Е.Ф. — А потом, смотри, еще мне пришла мысль в голову по поводу танца. Когда появился играющий и танцующий, соответственно, кифарод или кифарет… Ведь изначально в народе, если и был — обрядовый танец, ну, может быть, что-то похожее на сиртаки или хоровод, то это было такой соборный, общий танец. Как только песня отделилась от обряда и стало появляться искусство, то это уже стал не общий, родовой, а одинокий танец. Танец одного человека.
А.А. — Это — телесное… Если, действительно, сам танец рассматривать, то тело можно рассматривать, как микрокосмос и, видимо, древние так и ощущали его. То есть он не просто там руками, пальцами пошевелил — это планеты. Непросто там ногой — это звезды. Или хребет — млечный путь… Это не просто танец — это какие-то космогонические изменения, и он должен вписать его в такой вселенский ритм: приливов, отливов, восхода, роста и увядания растений. И в этом смысле человек (кифарет- танцор) ощущает себя некоим близнецом Вселенной.
Е.Ф. — Но это ведь философский танец, фактически.
А.А. — Да, да, да.
Е.Ф. — То есть изначально, по обряду, танец должен был изображать текст мифов: судьбу Семелы, например, или рождения Аполлона, — которые были связаны с попыткой человека объяснить все, что его окружает на Земле, во Вселенной… Ведь это и есть история Вселенной: рождение бога — как рождение звезды, планеты.

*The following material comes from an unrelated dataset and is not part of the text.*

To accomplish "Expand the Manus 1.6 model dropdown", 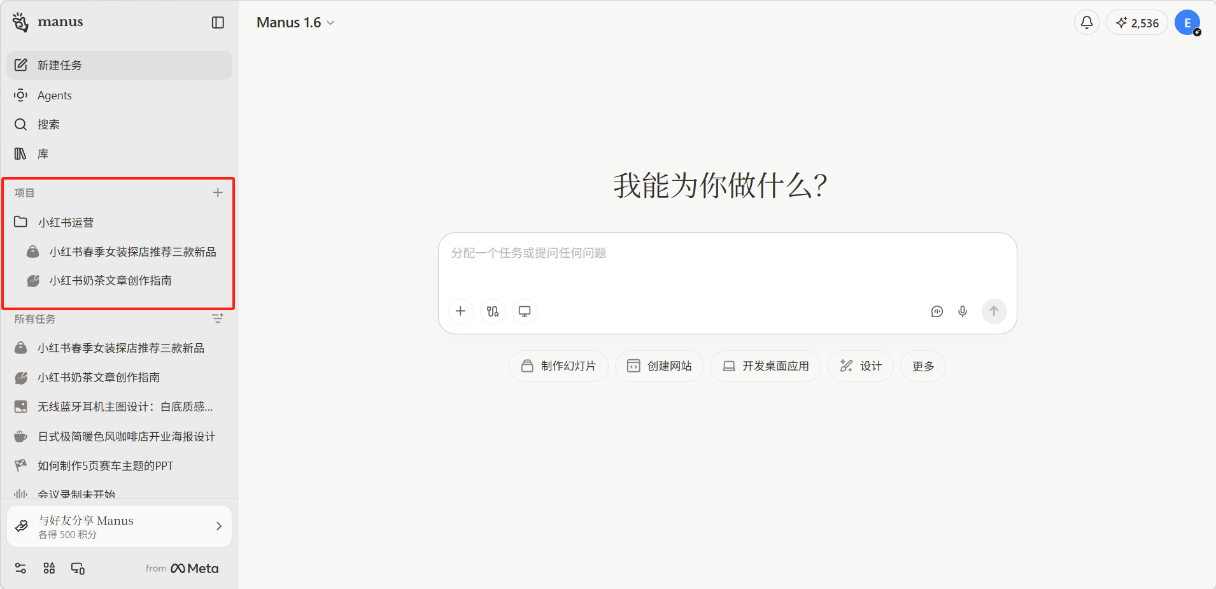I will [x=295, y=23].
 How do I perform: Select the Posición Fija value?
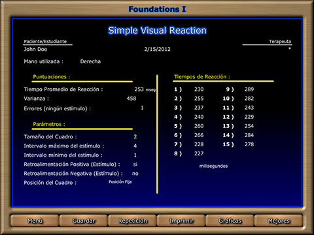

А.А. — Ну да, нечто в этом роде. Естественно, групповые танцы и хор сам — это соборная такая уже общность — все вместе. Тогда танцор-певец идентифицирует себя с чем-то более мелким, являясь частью микрокосма. Слияние молекул. Это разный такой рисунок: и без того человек не может и без этого не может. Ну, художник, то есть, человек.
Е.Ф. — Ведь существуют, как мы знаем, сознательные попытки синтеза жанров, а тут, в авторской песне, как бы само собой получается, что человек пишет стихи, уже напевая про себя их мелодию, — и эти стихи уже без этой мелодии и не живут, как потом не живут (или их трудно представить) без тембра голоса и особенной манеры исполнения самого сочинителя-певца. И профессионализм музыканта, и даже профессионализм поэта тут ни при чем. Просто человек как бы возвращается к изначальному своему естеству, когда жест, голос, мысль- едины. Вот как мы с тобой сейчас разговариваем, мы все равно жестикулируем.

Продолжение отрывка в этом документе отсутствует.